TASK DIRECTIONS - Pull every line holding the word "field" out of the data and copy it.

GIVEN RECORDS -
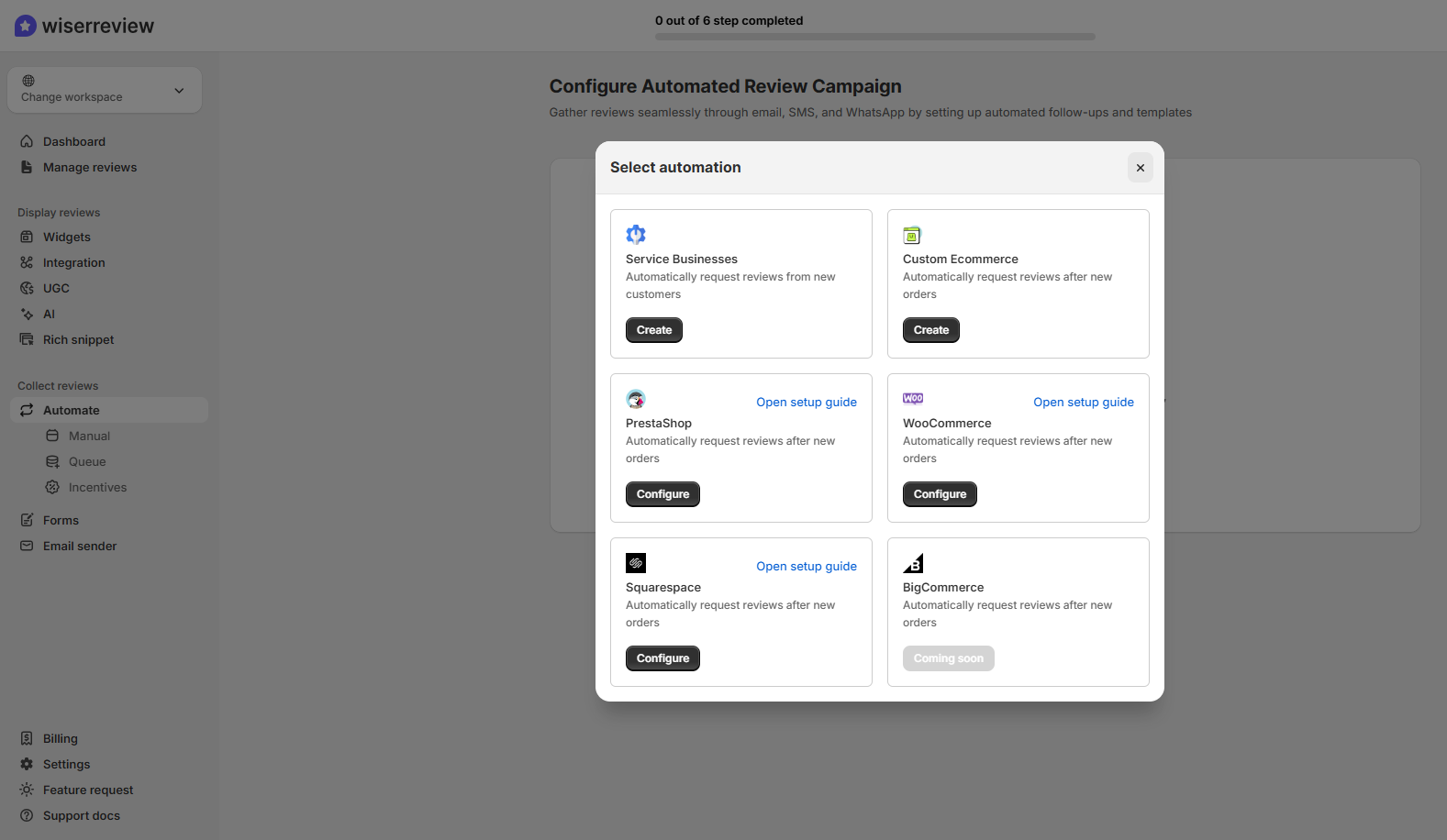Open the Squarespace setup guide link
Viewport: 1447px width, 840px height.
pos(806,566)
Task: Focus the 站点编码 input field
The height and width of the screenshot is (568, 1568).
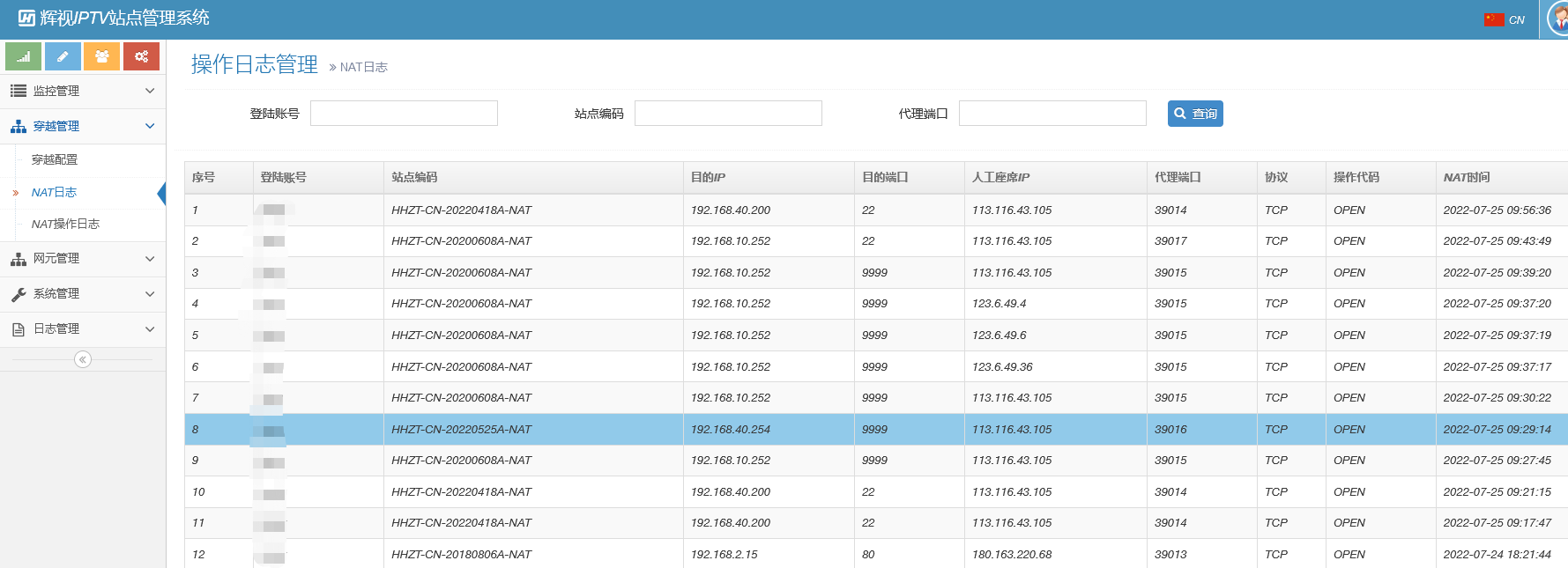Action: pyautogui.click(x=728, y=114)
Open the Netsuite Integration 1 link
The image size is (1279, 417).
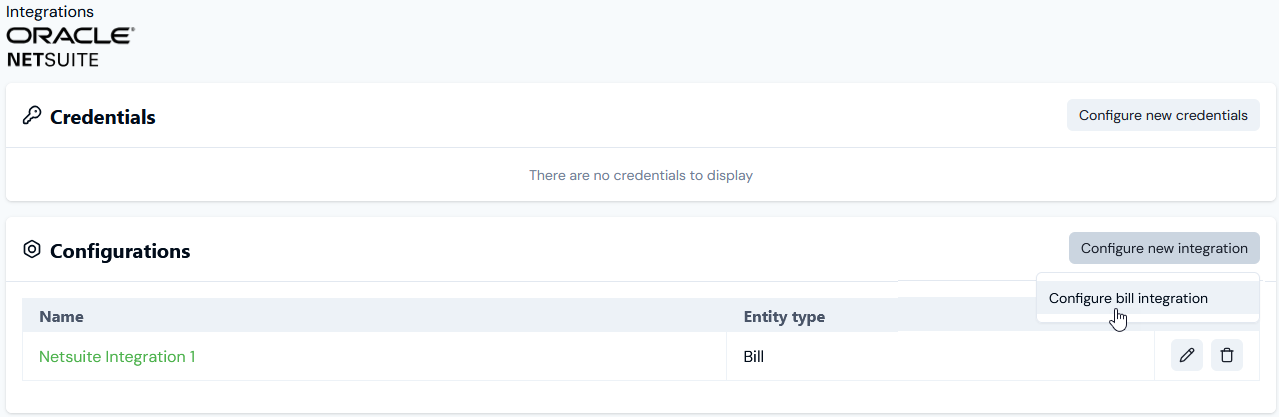pyautogui.click(x=117, y=357)
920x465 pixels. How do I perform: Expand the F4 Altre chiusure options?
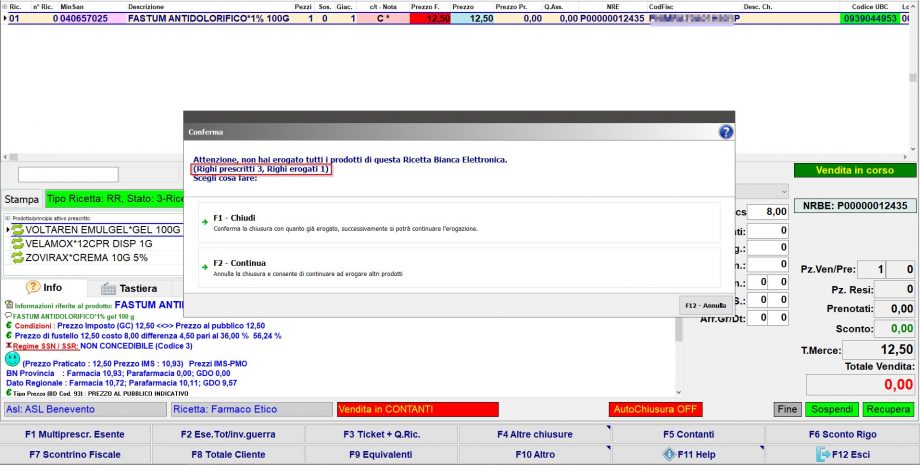tap(534, 435)
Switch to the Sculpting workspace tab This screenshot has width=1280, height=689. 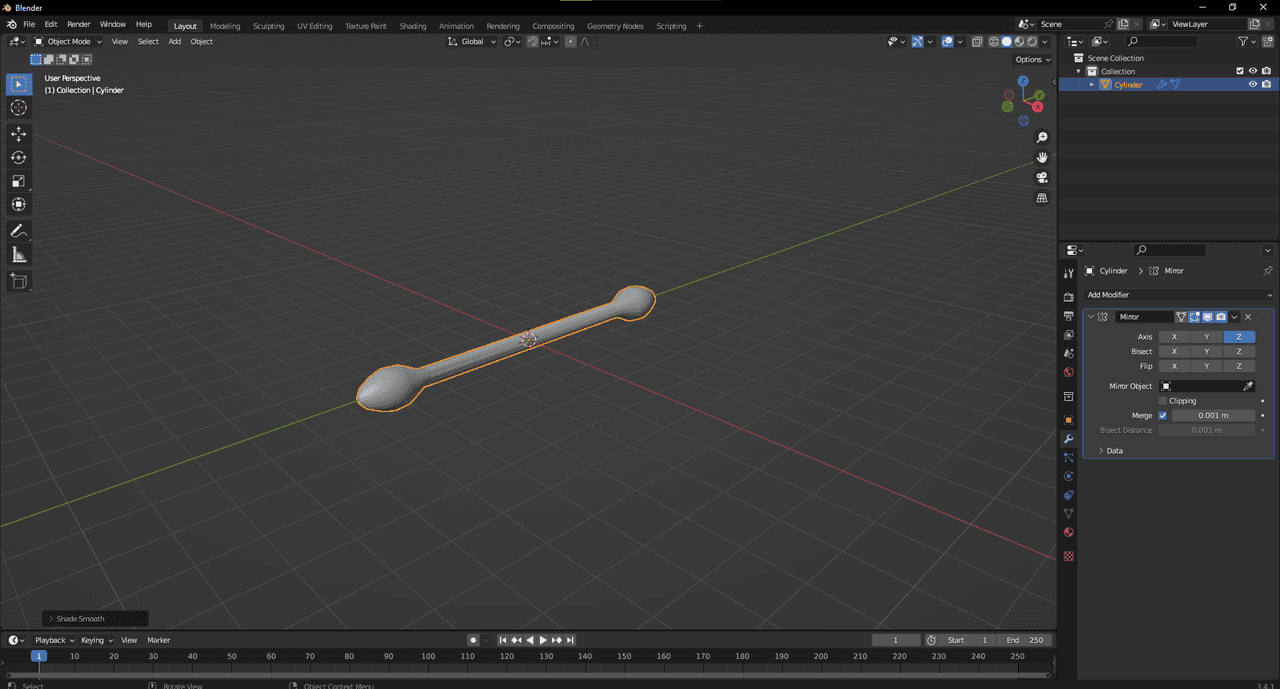pos(268,26)
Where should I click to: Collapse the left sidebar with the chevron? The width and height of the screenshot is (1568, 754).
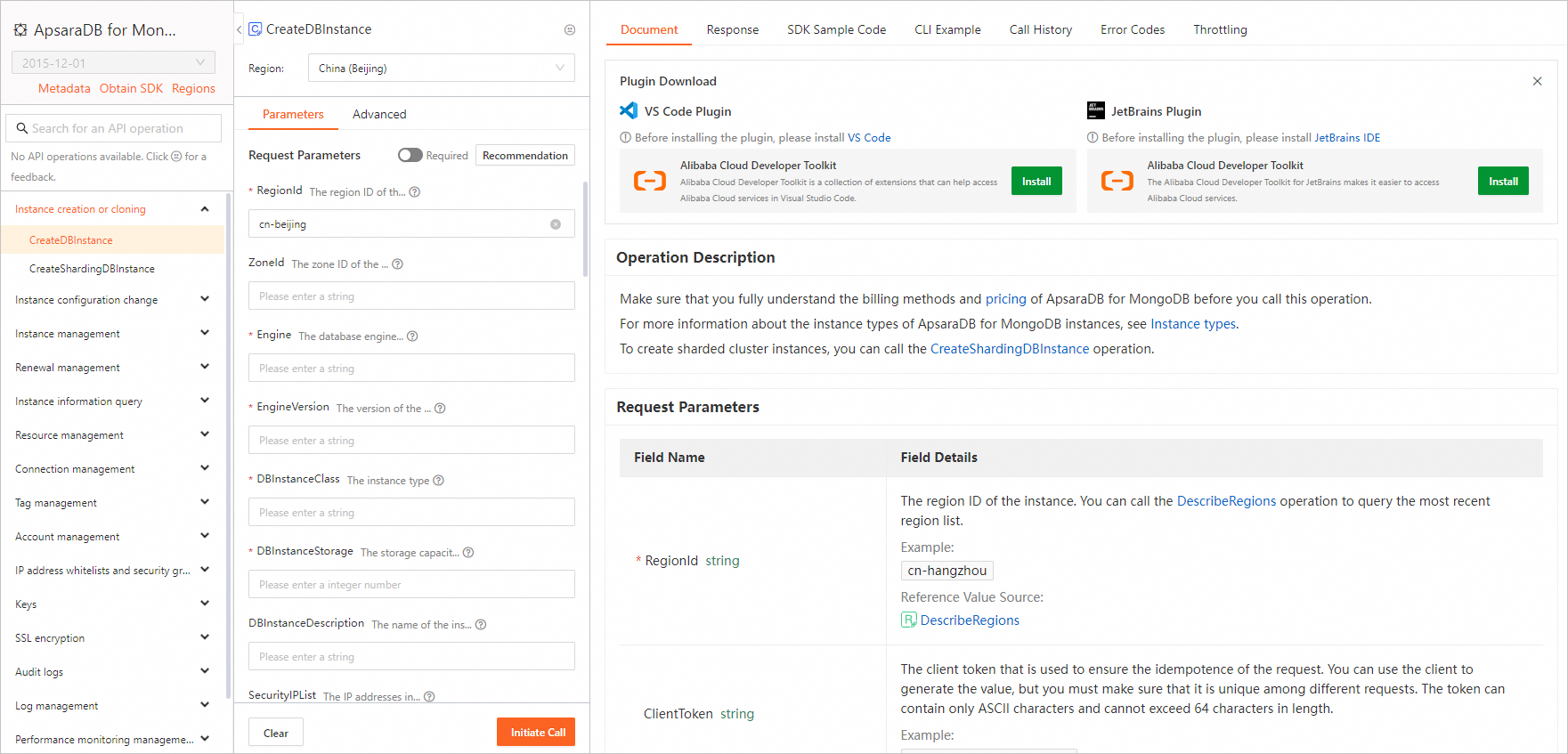pos(239,29)
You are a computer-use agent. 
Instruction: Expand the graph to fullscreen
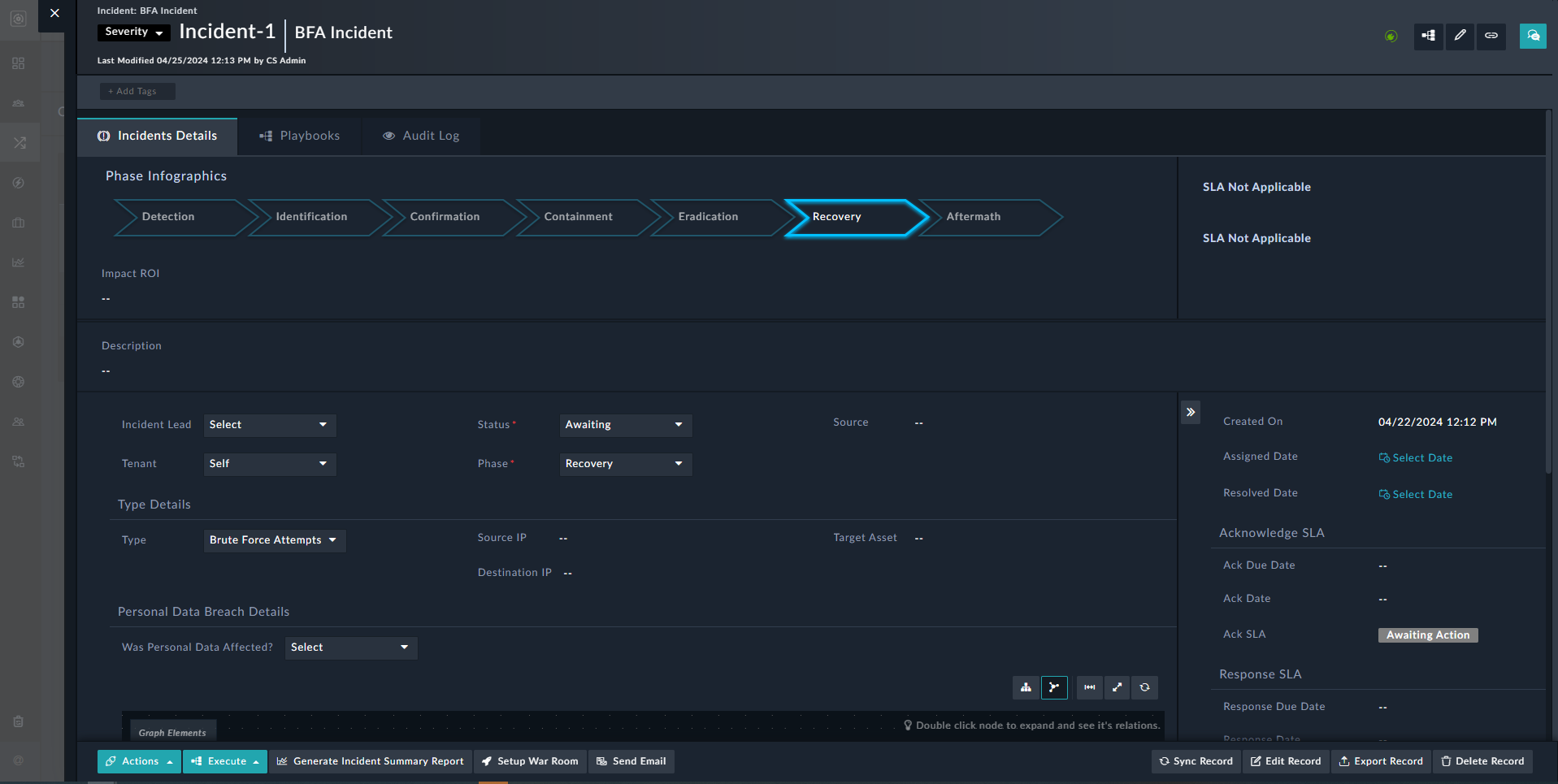click(1118, 687)
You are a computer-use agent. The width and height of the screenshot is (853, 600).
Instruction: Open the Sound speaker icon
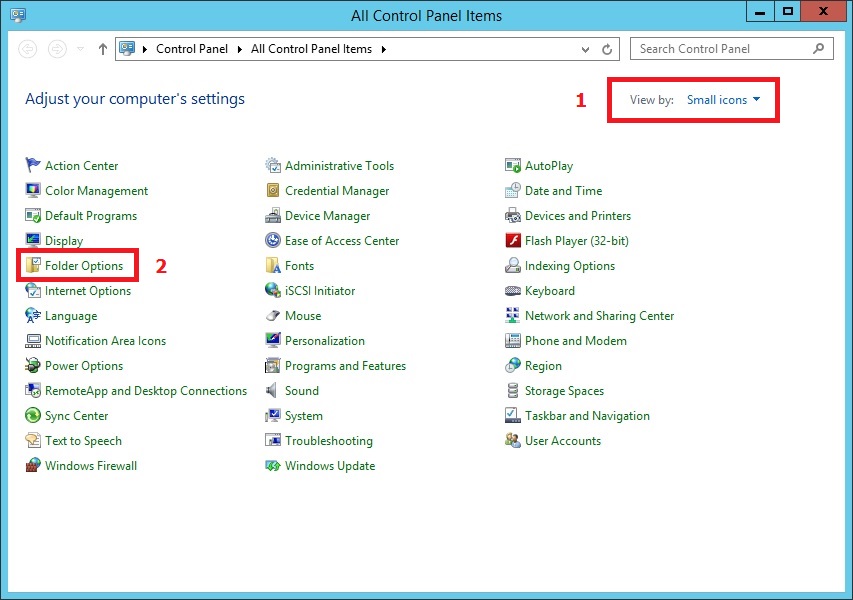coord(273,391)
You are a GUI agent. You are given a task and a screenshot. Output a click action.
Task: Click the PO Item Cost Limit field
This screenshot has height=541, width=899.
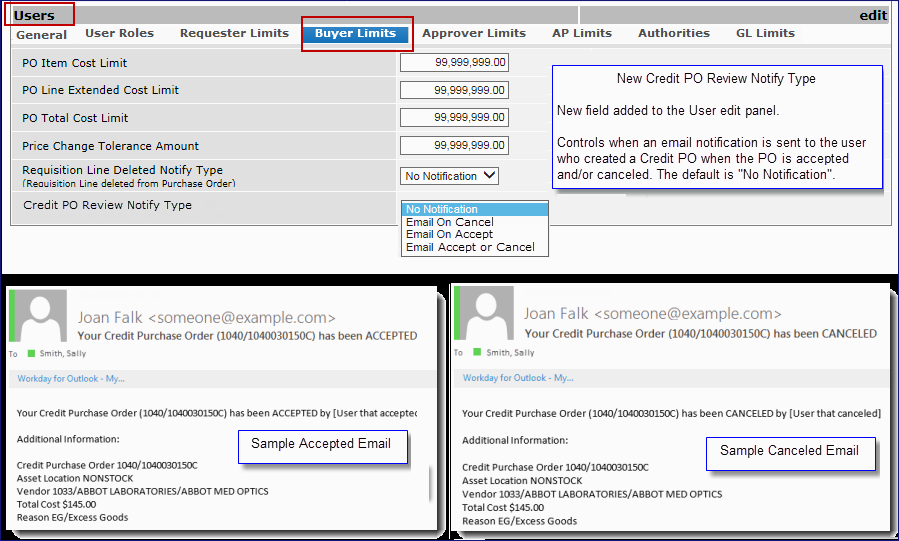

RESPONSE AREA -
Task: Focus the 站点编码 input field
Task: Click the PO Item Cost Limit field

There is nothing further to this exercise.